La consommation, sur ce trajet qui n’a rien d’exceptionnel en voiture ni en avion, est exactement la même. Pour un parcours plus favorable à l’avion (un coin où les routes sont tordues, par exemple), il polluerait moins que la voiture. En fait, même sur ce trajet Poitiers — la Tranche, l’avion pollue moins, si on prend en compte les particules de pneus disséminées par la voiture tout au long du trajet et l’entretien de 130 kilomètres de bitume contre 2,3 km6.
Un écologiste concret, qui s’intéresse réellement à la pollution et à la sauvegarde de la planète, dira donc que voiture ou avion, ça ne change rien. Soit il trouvera raisonnable que Camille et son coup de cœur passent leur journée à la mer, soit il trouvera que ce déplacement est en lui-même un gaspillage à éviter. Dans tous les cas, le mode de transport lui importera peu. Tout au plus pourra-t-il regretter qu’il faille 4 à 6 heures de train pour aller de Poitiers à… La Roche-sur-Yon (ajoutez une demi-heure de voiture ou une heure de correspondance+train pour Les Sables-d’Olonne par exemple), ce qui rend le fer totalement inutilisable pour ce style d’escapade au bord de l’eau.
Si un écologiste dit à Camille : “l’avion, ça pollue”, mais ne voit pas de problème à faire ce déplacement en voiture, vous savez que ce n’est pas un écologiste, mais un prêtre d’une nouvelle religion — qui, comme celles qui l’ont précédée, se réfère strictement aux dogmes sans se préoccuper de la réalité.
Note : ce billet a été écrit par quelqu’un qui a été bercé par Cousteau et Hulot. J’ai fait partie des fondateurs d’un club environnement dans mon collège, je triais mon papier à l’époque où il fallait le porter soi-même à la déchetterie, j’ai voté pour Voynet en 2007, Joly en 2012 et Hamon en 2017, j’ai encore voté Coutant aux municipales de l’an passé, je milite à chaque occasion pour l’assouplissement des règles de certification afin de pouvoir rapidement remplacer tous les vieux Continental et Lycoming par des moteurs plus modernes, moins gourmands et acceptant la sans-plomb E5, j’attends avec impatience que les Velis se répandent dans les aéro-clubs, je fais mes courses à vélo (après les avoir faites à pied pendant 13 ans)… Bref, je suis un bobo-écolo de base, douloureusement conscient de mon empreinte environnementale, et je suis le premier à dire qu’il faut dans l’ensemble limiter nos déplacements (et plus encore nos achats de gadgets chinois).

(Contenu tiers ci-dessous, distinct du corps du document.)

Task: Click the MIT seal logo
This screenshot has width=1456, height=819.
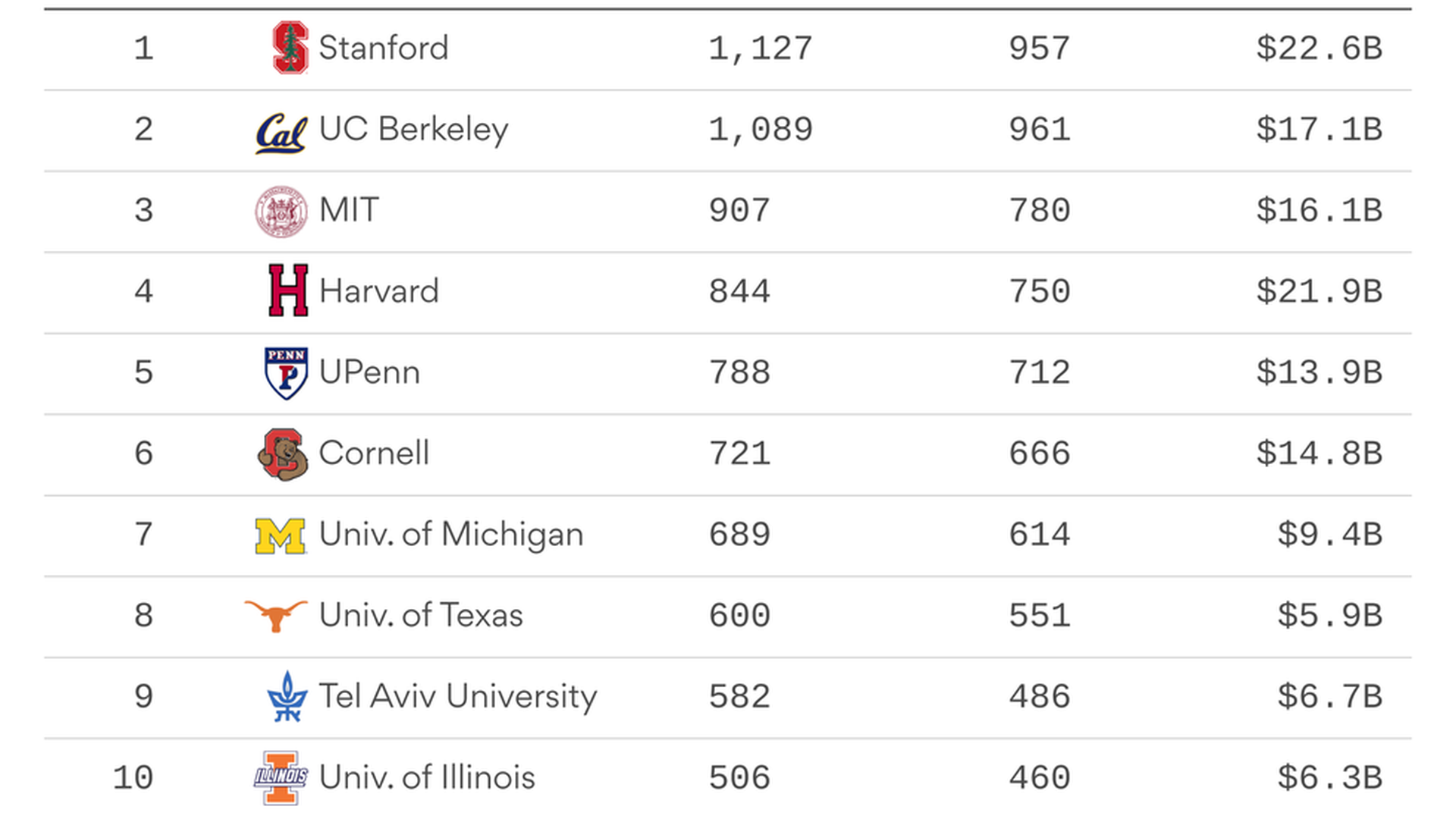Action: point(281,212)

Et il se trouve que je suis plus en phase avec mes convictions aujourd’hui, en tant que pilote privé qui n’utilise pas de moteur à explosion au quotidien mais prend un MCR pour aller au bord de l’eau de temps en temps, que quand j’étais terrien et que j’allais bosser en voiture.
- C’était un phase 1 et les chiffres les plus anciens que j’ai trouvés concernent la phase 2, mais le moteur n’a pas changé.
- Certains détails ont été changés pour préserver les susceptibilités des personnes concernées, mais je vous promets que le fond est 100 % authentique.
- Qu’elle n’a pas exprimé elle-même, mais elle l’a fortement sous-entendu en disant qu’il fallait empêcher les enfants de rêver à l’aviation.
- Oui, j’ai pris le premier prénom épicène de la liste.
- Terrain privé mais où les visiteurs sont bienvenus.
- Oui, j’attribue généreusement au SportStar toute la piste bitumée de Poitiers, même s’il se contenterait volontiers de celle en herbe.